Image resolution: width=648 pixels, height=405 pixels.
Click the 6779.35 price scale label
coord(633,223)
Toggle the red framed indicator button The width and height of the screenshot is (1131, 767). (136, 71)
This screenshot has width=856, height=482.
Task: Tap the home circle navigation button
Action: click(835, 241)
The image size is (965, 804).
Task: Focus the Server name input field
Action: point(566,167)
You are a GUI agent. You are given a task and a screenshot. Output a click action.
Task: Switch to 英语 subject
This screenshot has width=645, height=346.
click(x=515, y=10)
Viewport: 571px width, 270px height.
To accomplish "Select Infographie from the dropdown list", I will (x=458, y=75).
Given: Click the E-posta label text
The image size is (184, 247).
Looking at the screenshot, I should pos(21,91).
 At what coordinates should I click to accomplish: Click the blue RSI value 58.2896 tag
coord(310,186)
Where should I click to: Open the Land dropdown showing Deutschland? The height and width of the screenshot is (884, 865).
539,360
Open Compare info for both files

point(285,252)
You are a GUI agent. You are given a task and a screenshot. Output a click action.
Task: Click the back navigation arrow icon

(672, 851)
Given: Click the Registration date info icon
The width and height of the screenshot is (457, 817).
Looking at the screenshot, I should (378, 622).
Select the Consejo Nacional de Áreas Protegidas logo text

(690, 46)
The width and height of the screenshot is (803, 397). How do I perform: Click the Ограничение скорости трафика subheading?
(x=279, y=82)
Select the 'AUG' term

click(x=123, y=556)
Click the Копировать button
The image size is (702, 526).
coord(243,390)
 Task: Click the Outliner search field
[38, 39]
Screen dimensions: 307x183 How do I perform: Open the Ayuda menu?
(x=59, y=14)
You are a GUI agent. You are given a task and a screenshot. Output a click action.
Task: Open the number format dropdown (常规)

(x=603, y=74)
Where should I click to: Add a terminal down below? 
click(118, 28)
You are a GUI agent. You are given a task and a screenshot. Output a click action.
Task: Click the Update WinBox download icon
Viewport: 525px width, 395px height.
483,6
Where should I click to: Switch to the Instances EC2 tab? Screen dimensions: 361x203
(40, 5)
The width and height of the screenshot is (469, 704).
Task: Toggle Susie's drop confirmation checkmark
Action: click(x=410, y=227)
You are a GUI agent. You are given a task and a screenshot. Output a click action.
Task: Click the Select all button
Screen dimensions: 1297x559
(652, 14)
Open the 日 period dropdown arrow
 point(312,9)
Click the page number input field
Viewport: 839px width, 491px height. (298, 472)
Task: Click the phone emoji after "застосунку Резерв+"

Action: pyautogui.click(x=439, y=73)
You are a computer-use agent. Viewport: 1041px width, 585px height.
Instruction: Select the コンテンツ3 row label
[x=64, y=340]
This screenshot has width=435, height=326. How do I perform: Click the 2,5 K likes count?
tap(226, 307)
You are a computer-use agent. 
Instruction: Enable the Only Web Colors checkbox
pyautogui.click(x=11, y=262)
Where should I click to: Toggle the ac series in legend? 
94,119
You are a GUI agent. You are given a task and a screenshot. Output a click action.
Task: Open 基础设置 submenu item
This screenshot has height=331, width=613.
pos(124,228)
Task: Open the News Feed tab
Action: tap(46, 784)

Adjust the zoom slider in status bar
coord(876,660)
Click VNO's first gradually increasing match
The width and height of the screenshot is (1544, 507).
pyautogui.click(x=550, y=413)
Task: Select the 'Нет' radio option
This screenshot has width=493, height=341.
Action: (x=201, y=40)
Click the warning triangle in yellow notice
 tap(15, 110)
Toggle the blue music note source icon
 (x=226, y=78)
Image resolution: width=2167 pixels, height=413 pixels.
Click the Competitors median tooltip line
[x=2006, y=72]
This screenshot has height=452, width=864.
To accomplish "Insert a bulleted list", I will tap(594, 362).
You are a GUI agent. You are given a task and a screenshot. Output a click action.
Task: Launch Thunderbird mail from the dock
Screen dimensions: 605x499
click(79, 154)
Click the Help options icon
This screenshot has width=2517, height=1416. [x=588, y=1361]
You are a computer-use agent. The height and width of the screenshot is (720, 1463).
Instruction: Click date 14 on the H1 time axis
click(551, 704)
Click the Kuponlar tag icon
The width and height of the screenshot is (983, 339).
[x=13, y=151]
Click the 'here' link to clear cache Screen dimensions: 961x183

● **What is required**
One number is the expected answer: the count of lines above that hold the word "will".

● **Output**
2